(ASSIGNMENT) An exact copy of every line from the one holding "Click Explicit badge on Tis a Pity track" to the end of the entries below is required; leave the pictures out.

(RAW DATA)

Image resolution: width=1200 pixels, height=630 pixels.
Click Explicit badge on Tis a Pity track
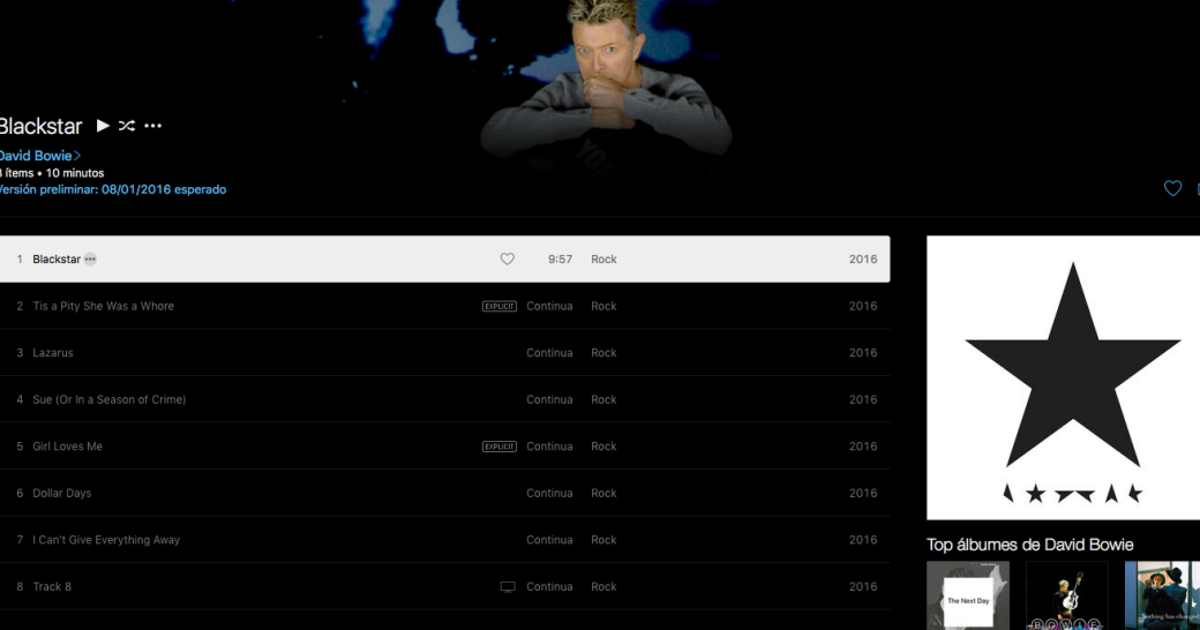point(499,306)
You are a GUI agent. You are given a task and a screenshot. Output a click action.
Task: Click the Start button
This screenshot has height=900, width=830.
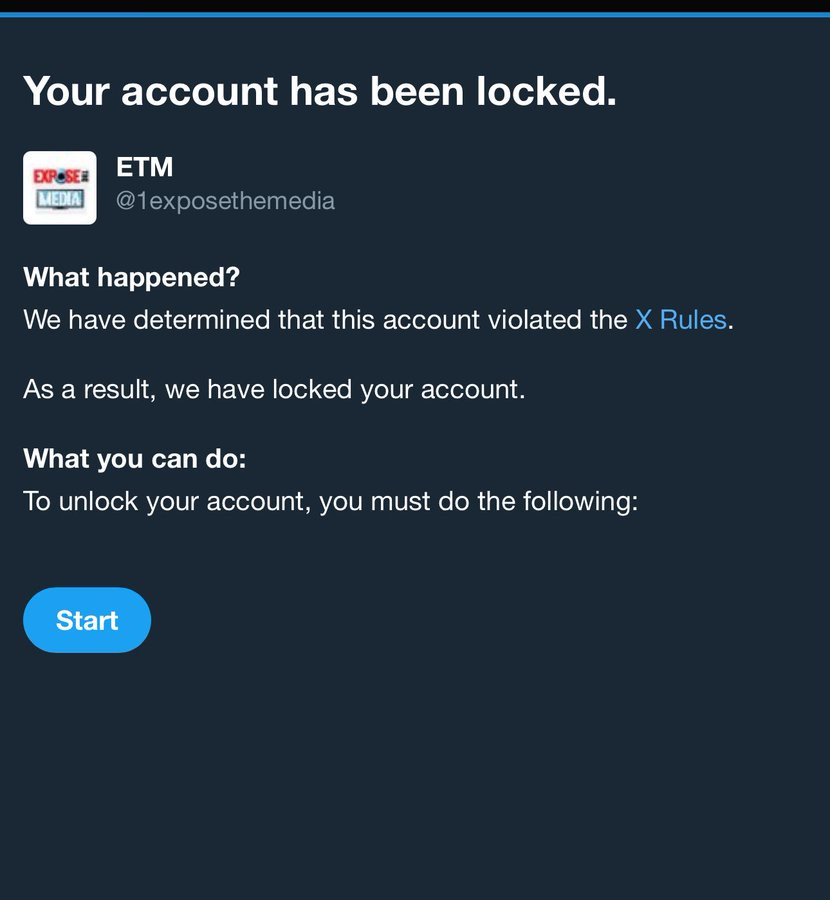click(87, 620)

(WRITTEN SOLUTION)
Click Explicit badge on Tis a Pity track
point(499,306)
You are a GUI agent. You are given a task and a screenshot. Output a click action.
Task: Click the Start button
This screenshot has height=900, width=830.
click(87, 620)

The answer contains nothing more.